09/10/2013

BrasilADVOCACIA PRO BONO PRECISA DE REGRAS NACIONAIS

LUIZ FLÁVIO BORGES D’URSO,
é advogado criminalista, Mestre a Doutor em Direito Penal pela USP, Conselheiro Federal da OAB e foi Presidente da OAB/SP por três gestões

A advocacia é uma atividade que enobrece o profissional que a exerce, pois sua dimensão ultrapassa os limites da defesa dos interesses privados que patrocina e alcança, costumeiramente, um interesse público, um interesse da sociedade, que pode ser traduzido como um interesse da cidadania.

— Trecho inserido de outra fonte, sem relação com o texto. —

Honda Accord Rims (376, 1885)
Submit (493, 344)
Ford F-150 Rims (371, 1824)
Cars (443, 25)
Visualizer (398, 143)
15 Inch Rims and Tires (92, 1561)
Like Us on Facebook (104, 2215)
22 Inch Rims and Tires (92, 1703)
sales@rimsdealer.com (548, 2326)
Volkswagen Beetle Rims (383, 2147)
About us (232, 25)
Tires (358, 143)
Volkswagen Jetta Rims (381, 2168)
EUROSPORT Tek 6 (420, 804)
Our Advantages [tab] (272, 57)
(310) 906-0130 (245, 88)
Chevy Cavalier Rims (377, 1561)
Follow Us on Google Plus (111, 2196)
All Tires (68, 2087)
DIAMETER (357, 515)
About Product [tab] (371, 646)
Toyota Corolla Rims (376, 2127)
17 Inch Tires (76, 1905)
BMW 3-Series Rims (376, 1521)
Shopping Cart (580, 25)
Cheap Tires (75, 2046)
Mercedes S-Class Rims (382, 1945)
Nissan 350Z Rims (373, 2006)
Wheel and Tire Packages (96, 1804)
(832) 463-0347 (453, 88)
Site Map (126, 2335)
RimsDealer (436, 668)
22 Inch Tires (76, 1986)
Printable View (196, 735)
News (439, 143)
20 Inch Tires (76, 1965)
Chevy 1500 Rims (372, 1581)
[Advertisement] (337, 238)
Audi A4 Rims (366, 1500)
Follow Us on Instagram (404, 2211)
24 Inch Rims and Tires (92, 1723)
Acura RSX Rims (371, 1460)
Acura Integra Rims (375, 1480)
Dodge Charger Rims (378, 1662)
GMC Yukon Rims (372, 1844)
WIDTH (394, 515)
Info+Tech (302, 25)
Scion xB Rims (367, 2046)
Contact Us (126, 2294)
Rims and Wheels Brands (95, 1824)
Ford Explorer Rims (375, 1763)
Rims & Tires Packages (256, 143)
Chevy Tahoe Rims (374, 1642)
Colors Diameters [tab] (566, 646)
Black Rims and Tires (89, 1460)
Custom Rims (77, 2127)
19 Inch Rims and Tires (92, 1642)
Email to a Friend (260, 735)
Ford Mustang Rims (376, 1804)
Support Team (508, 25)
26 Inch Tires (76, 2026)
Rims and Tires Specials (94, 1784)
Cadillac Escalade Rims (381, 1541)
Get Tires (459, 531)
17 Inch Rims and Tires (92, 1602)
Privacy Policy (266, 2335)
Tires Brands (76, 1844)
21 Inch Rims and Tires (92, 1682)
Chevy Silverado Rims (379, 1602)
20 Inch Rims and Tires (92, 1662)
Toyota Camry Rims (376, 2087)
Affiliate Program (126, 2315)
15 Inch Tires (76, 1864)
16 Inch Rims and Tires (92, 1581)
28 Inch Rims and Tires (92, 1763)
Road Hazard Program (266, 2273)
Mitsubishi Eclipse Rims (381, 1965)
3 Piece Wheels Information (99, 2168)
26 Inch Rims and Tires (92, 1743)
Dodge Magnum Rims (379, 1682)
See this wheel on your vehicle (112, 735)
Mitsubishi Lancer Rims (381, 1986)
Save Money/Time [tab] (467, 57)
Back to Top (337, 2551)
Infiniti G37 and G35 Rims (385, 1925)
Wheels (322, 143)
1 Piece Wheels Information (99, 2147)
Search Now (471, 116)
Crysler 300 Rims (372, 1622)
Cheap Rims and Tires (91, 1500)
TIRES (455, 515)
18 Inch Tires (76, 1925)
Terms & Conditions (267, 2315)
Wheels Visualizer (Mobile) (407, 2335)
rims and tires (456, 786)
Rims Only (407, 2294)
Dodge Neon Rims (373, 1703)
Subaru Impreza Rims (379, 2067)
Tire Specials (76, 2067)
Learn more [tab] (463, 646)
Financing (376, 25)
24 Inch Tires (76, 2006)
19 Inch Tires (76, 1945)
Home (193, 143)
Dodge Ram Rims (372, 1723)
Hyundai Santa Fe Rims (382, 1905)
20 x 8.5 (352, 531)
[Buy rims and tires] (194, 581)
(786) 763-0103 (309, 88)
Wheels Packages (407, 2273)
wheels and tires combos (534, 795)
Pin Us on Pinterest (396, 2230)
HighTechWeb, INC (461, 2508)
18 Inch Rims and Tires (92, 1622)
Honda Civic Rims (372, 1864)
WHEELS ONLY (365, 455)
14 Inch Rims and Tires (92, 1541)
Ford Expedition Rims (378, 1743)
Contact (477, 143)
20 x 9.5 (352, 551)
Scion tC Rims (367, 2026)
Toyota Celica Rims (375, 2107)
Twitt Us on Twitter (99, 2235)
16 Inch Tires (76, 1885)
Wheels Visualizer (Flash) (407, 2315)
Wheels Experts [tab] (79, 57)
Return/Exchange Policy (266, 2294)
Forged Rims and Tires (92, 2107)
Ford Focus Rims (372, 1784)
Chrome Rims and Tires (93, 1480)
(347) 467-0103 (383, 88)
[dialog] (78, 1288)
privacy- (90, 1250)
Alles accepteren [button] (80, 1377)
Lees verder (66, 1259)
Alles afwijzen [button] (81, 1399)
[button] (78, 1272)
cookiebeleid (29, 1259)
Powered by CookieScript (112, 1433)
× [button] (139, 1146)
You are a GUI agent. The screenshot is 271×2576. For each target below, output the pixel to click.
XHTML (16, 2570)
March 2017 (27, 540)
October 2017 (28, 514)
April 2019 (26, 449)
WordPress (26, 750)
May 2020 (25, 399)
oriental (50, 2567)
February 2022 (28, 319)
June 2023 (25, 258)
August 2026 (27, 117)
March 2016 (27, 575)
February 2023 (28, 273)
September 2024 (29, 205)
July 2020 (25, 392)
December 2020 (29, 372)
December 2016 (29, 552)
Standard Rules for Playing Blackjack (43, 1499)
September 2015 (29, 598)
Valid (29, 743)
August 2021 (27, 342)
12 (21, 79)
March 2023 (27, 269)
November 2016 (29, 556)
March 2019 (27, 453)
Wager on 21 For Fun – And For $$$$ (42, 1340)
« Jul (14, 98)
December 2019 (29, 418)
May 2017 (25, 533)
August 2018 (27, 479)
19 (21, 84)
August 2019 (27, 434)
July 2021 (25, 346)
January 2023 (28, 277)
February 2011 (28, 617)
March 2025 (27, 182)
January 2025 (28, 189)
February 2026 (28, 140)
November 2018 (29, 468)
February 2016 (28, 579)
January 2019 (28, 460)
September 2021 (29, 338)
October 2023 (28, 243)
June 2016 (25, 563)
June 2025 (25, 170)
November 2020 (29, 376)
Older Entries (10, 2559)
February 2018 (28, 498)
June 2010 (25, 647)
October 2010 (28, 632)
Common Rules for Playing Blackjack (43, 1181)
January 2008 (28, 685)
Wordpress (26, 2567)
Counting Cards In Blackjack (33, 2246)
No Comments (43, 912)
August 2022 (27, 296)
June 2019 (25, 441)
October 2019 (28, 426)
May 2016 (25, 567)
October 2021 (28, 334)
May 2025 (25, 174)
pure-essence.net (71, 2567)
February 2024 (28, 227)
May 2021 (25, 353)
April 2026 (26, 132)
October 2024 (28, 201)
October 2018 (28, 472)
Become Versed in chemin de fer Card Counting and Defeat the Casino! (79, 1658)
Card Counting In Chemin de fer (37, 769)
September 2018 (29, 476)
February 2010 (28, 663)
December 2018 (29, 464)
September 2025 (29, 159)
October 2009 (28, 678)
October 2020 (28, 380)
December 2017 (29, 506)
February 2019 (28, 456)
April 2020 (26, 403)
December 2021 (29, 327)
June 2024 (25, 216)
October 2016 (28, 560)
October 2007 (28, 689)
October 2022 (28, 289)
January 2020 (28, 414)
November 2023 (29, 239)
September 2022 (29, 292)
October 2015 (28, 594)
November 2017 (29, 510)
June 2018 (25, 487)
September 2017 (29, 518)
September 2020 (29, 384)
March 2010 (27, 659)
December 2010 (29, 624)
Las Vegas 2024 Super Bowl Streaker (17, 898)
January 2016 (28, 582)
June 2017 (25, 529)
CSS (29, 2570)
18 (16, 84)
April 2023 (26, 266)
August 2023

A própria lei é que dá essa atribuição à advocacia, que presta um serviço público e desempenha função social, e à Ordem dos Advogados do Brasil (OAB), entidade que inclusive tem como dever legal, além de defender a advocacia, organizar e disciplinar a profissão, devendo também fazer a defesa do estado democrático de direito, dos direitos humanos, da rápida aplicação da justiça, enfim, da cidadania.

Em tese, ninguém deve ser privado de assistência jurídica, cabendo ao Estado garantir aos que não podem contratar um advogado particularmente, o fornecimento dessa assistência gratuitamente. É por causa disso que combatemos as leis que autorizam o cidadão litigar em juízo sem a presença de advogado, pois quando isso ocorre, na verdade desobriga o Estado de fornecer-lhe um profissional para assisti-lo, deixando-o ao desamparo.

Muito diferente dessa obrigação do Estado de prestar assistência jurídica aos necessitados, é a situação na qual o advogado, espontaneamente, sem qualquer remuneração ou contrapartida, advoga, esporadicamente, para alguém que ele decida ajudar, especialmente os carentes.

Essa verdadeira caridade que o advogado, pessoa física, realiza, nunca foi proibida pela OAB, nem poderia ser objeto de restrição ou regramento, pois reside no âmbito interno, pessoal, de cada profissional que atende gratuitamente quem quer que seja. Essa conduta deve ser estimulada pois além de propiciar crescimento profissional ao advogado, certamente o faz crescer também como ser humano.

Aliás, a base humanística de nossa formação profissional nos prepara exatamente para que se tenha ampliada a sensibilidade no contato com o semelhante. Não me canso de repetir que essa é a profissão mais linda que existe, pois ela nos transforma e nos dá poder para transformar o mundo se desejarmos, fazendo realmente a diferença na vida das pessoas.

Assim registra-se, desde logo, a principal distinção entre a caridade e a chamada advocacia Pro Bono, a qual compreende também o atendimento e patrocínio de causas, gratuitamente, para carentes, sendo que o Pro Bono  por comportar atendimento realizado também por pessoas jurídicas e de forma regular, necessita de regras claras, a se evitar que sua prática vá de encontro aos princípios que norteiam o exercício da advocacia.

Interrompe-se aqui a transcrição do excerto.